L’étude du marché du diamant taillé pour l’industrie de la bijouterie met en évidence la diversité, la spécialisation et la complexité de cette activité.

Articles de Saint-Claude, pipes et pierres précieuses. De la proto-industrialisation au district industriel polyvalent

Partant du concept de district industriel défini par Alfred Marshall, l’auteur présente la situation proto-industrielle du Haut-Jura. Avant même l’arrivée du diamant à Saint-Claude on travaille les pierres fines, la bruyères pour les pipes. La tradition de l’élevage laitier associé, en hiver, à la tournerie du bois a forgé une économie et une société prête à accueillir le travail du diamant. L’organisation du travail s’appuie sur le  « verlagssystem ». Les ouvriers-paysans travaillent en famille pour le compte d’un négociant qui vit au village. A la fin du XIXe siècle les négociants se déplacent vers la ville de Saint-Claude. La description de cette réalité amène Thomas Figarol à discuter le concept de proto-industrie et de district industriel.

Développement industriel et mondialisation : la participation du Haut-Jura à l’expansion du monde du diamant

Naissance et développement de la branche diamantaire du district industriel de Saint-Claude

S’il est difficile d’évaluer quantitativement la production saint-claudienne, l’auteur montre l’ouverture dans les années 1870 des premiers ateliers, l’organisation de la production et le travail des ouvriers.

On assiste à une première phase de croissance (1899-1902) comme avec l’exemple d’Émile Dalloz-Bourguignon ou l’émergence des premières coopératives. La Belle Époque est aussi à Saint-Claude et dans le Haut-Jura une période faste durant laquelle les coopératives prospèrent.

C’est aussi une époque d’évolution technique ou du moins énergétique quand l’électricité remplace la force hydraulique. Les quelques photographies d’usines donnent à voir l’inscription d l’activité du diamant dans le paysage.

La place du district industriel de Saint-Claude dans le monde du diamant

Dans ce chapitre l’auteur prend de la distance pour replacer Saint-Claude à l’échelle européenne de l’industrie diamantaire.

Souplesse de l’organisation et spécialisation dans le façonnage insère le Haut-Jura dans la sous-traitance pour des négociants étrangers notamment de Londres ou d’Amsterdam. Les rapports de domination et d’interdépendance sont analysés grâce aux archives de la coopérative Le Diamant.

L’industrie de Saint-Claude n’est pas sans fragilités : manque de qualité de la taille, rendements médiocres, retard technique.

Les diamantaires du Haut-Jura face à la mondialisation.

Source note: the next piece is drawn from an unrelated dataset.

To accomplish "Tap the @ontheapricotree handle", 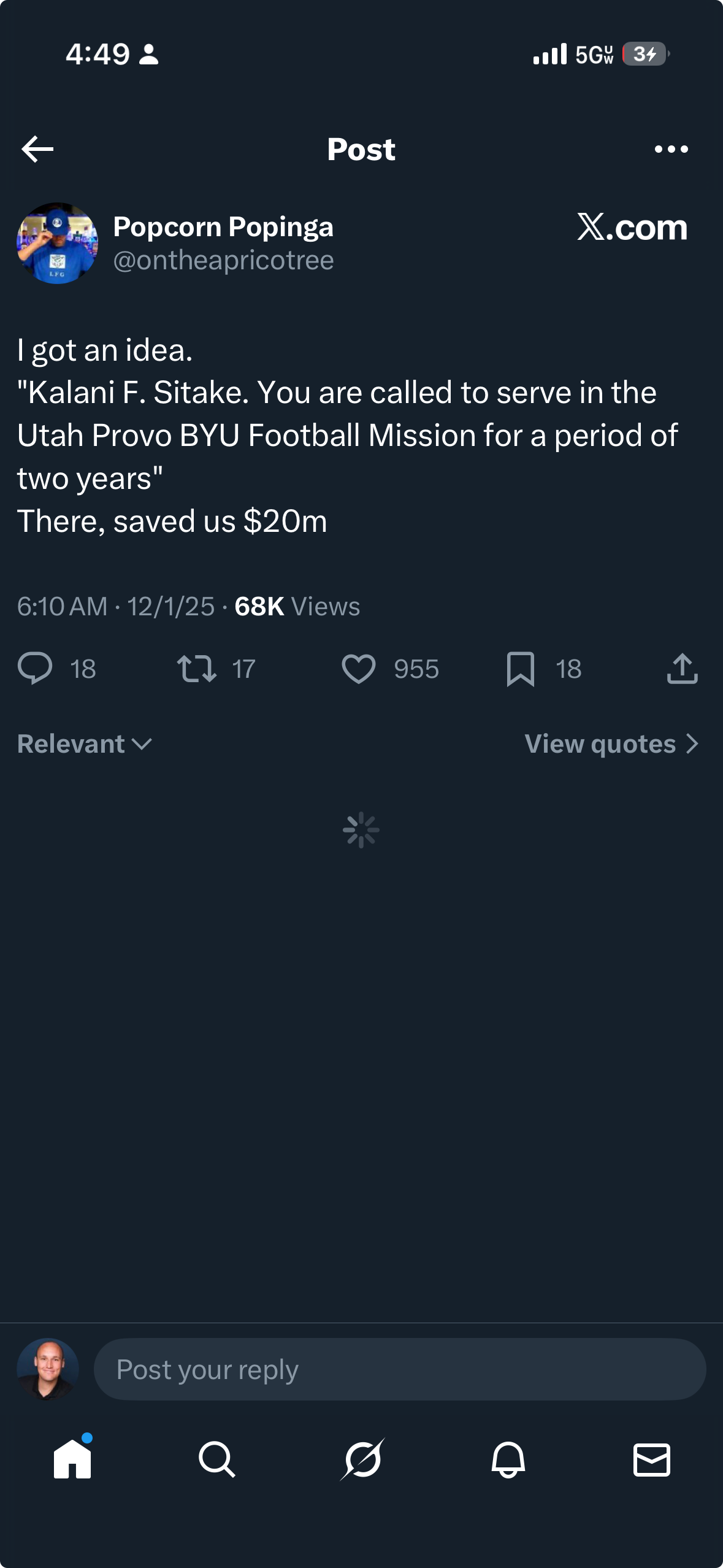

Entre internationalisme et patriotisme économique

Les acteurs jurassiens de la filière savent que cette activité est mondialisée. Les syndicats acquis à l’internationalisme sont favorables à une régulation à l’échelle internationale comme le montrent les archives de la Chambre syndicale des ouvriers diamantaires fondée en 1884. Son action est renforcée durant la période d’expansion, en 1905/1906 on la voit la défense patriotique de l’industrie de Saint-Claude dans la demande de régulation de l’apprentissage.

Les Haut-Jurassiens sur les marchés diamantaires

La nécessité d’être anglophone.

L’implantation des coopératives d’Avignon et Adamas sur le marché du diamant brut

L’(auteur détaille les pratiques et les acteurs du marché du diamant brut et les évolutions entre 1895 et 1914. Il dresse le portrait de deux hommes : Samuel Vuillet et Albert Waille qui ont joué un rôle essentiel pour leur coopérative en étant chargés de négocier les diamants bruts sur le marché Londonien où existent une communauté haut-jurassienne.

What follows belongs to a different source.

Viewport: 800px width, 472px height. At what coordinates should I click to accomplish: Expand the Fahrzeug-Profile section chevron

L’implantation sur le(s) marché(s) du diamant taillé

Le chapitre aborde l’écoulement de la production de Saint-Claude ? De véritables stratégies commerciales sont mises en place jusque sur le marché américain.

Comment s’organiser pour vendre, installer un bureau à Paris, à Londres à Amsterdam. Un chapitre où l’on retrouve Samuel Vuillet.

Conclusion

La chaîne de valeur du diamant fait de Saint-Claude, à la fois, un district industriel de montagne et un espace intégré à un marché mondialisé.
Thomas Figarol évoque l’évolution du travail du diamant au XXe siècle, industrie aujourd’hui concurrencée par les ateliers de taille d’Israël, de Palestine ou d’Inde.

A noter l’intérêt des cartes en couleur de l’encart central qui ne sont pas annoncées dans le texte, dommage.